Fêtes de Tichri : deuxième versant.

C’est ainsi que la période pourrait être perçue Après tout, n’avons-nous pas déjà traversé Roch Hachana et Yom Kippour ? Ne sommes-nous pas déjà passés par ces phases de solennité si caractéristiques des fêtes de Tichri. Cependant, Souccot a sa valeur essentielle, celle de la confiance en D.ieu qui s’exprime si bien dans le fait que nous abandonnions nos solides demeures pour d’humbles cabanes couvertes de branchages. Et cette confiance est telle que, brandissant un bouquet de plantes – le Loulav et l’Etrog – nous célébrons tout cela dans la plus sincère des joies. Peu importe les errements des uns ou des autres, peu importe même les soubresauts du monde, la joie est éternelle et, par nature, victorieuse.
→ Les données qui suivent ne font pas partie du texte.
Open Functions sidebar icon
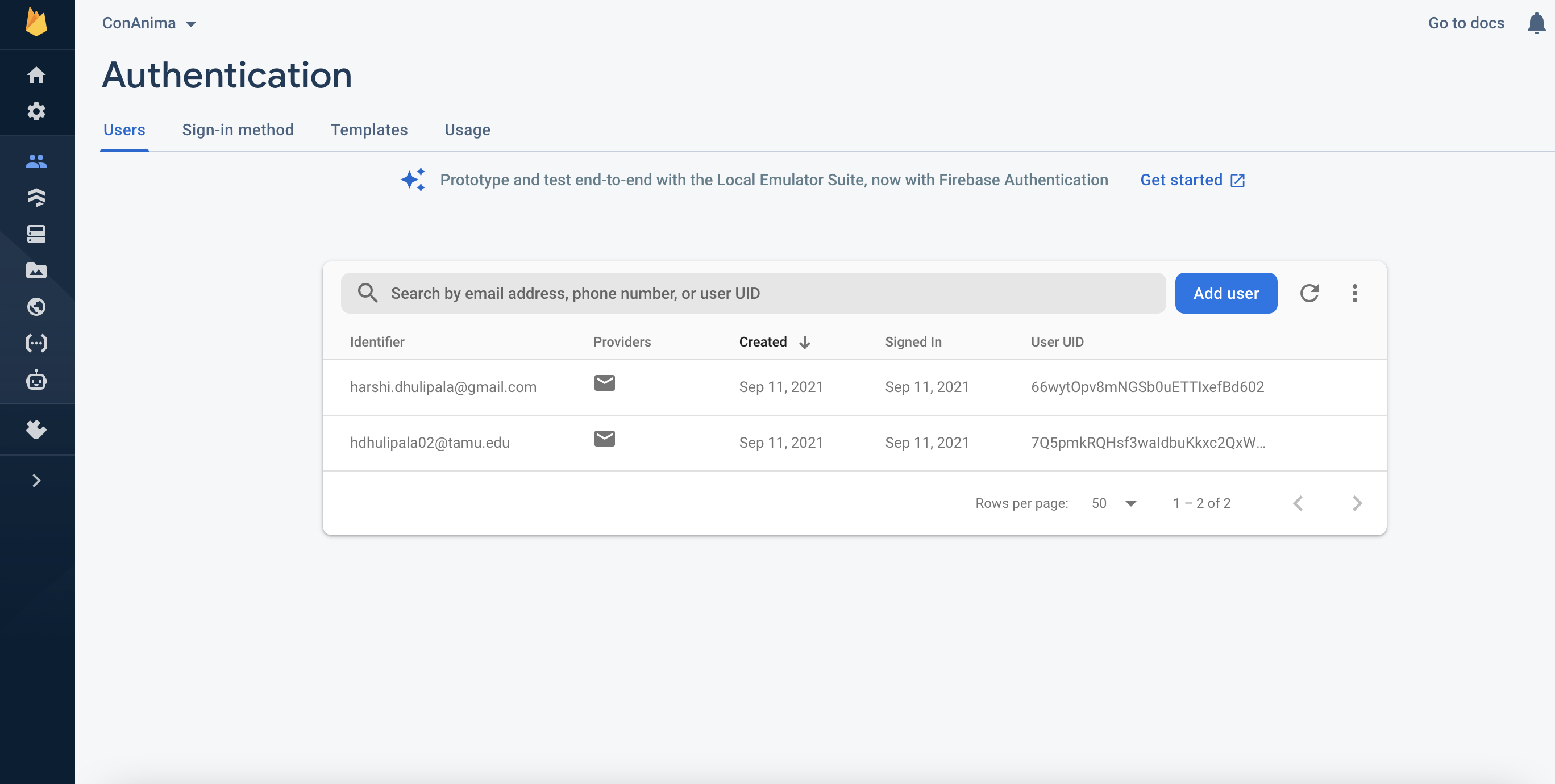1555x784 pixels. tap(36, 343)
Et s’écoule la semaine de Souccot, si courte et si longue à la fois. Sept jours seulement mais si chargés d’émotion et d’allégresse qu’ils semblent ne pas devoir se terminer. De fait, peut-on dire qu’ils se terminent vraiment ? Car les fêtes du mois ne constituent en réalité qu’une suite dont chaque célébration est un maillon. Roch Hachana puis Yom Kippour nous ont apporté successivement la soumission à D.ieu et sa crainte. Souccot nous gratifie, avec la joie, de la confiance en Lui et du sens de l’unité. Tout cela est décidément trop précieux pour le laisser disparaître avec l’avancée du calendrier. D’autant plus que, puisque que tout cela a constitué un unique ensemble, chaque étape a entrainé la suivante. Il nous appartient ainsi de tout recueillir.
C’est alors qu’arrive les derniers jours : Chemini Atsérèt et Sim’hat Torah. Deux jours pour se réjouir avec D.ieu. Deux jours pour retenir en nous tout ce que les fêtes nous ont apporté afin que ce trésor spirituel soit à notre disposition pendant l’année entière car, comme tout trésor, celui-ci est sans prix. C’est qu’au lendemain des fêtes, le monde reprend sans place. La quotidienneté redevient ainsi le lot de chacun. La perspective impressionne ? Alors souvenons-nous : nous venons de vivre un mois de rendez-vous avec D.ieu et cela nous a donné les plus grandes forces qui se puissent imaginer. Certes, nous nous engageons sur les routes de l’année qui s’ouvrent devant nous. C’est ainsi que l’homme vit. Mais rien ne sera plus pareil. A nous de révéler qu’à présent le monde brille plus fort.